Lessons and questions
Dr. Heier said that when results do not turn out as expected, it is necessary to go back to basics and try to understand the underlying reasons. He pointed out that there was significant variation in the number of rescue ranibizumab injections received by patients in the treatment arm.
‘For example, there may be something we can learn from determining why some patients received very few ranibizumab injections and others received many more,’ he said.
Other issues being evaluated include whether the subretinal delivery route and the AAV vector itself are optimal – not all vectors are created equal, Dr. Heier said.
He also noted that the experience of this study underscores the challenges in conducting surgical treatment trials.
‘Surgical trials for treating medical diseases are extremely difficult to design,’ Dr. Heier said.
Issues to consider pertain to patient selection criteria, what represents an appropriate sham control and masking of patients and examiners.

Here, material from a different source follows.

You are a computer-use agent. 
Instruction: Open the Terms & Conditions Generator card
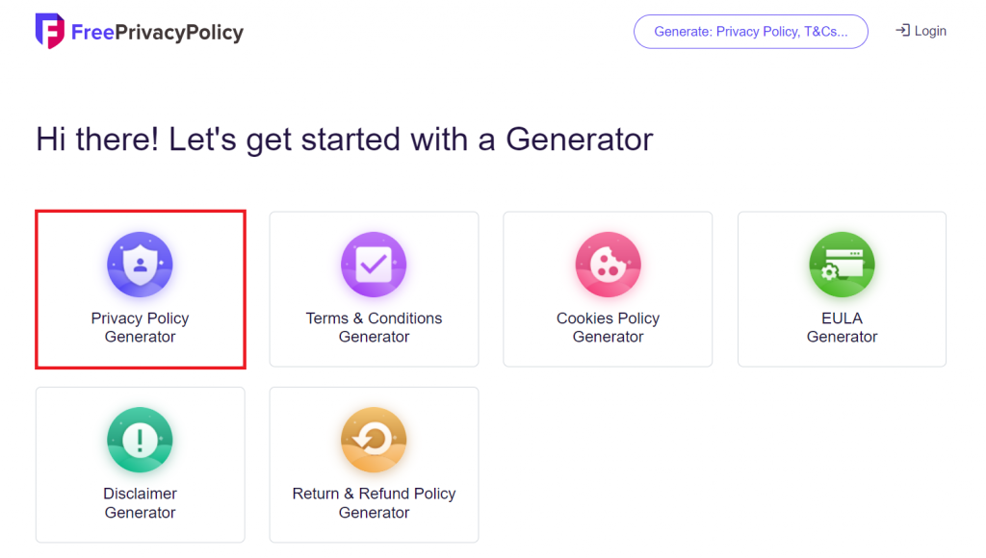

Dr. Heier also made the point that it is difficult to implement the control arm of a surgical trial providing extended delivery treatment for neovascular AMD. Although standard of care today mandates anti-VEGF therapy for any level of fluid because it represents early disease recurrence, subtle fluid may not be an indicator of disease recurrence in an eye treated with an extended delivery therapy.
‘Perhaps the latter patients are at less risk of vision loss when subtle fluid is seen,’ Dr. Heier said.
In addition, a surgical approach introduces confounders that can be difficult to control for within a clinical trial.
‘It is much more difficult to control for differences in eyes in a surgical study than in a study of an intravitreal injection. There are also differences in surgeon skills and other issues to consider, such as where to place the bleb and how to manage cataracts,’ Dr. Heier explained.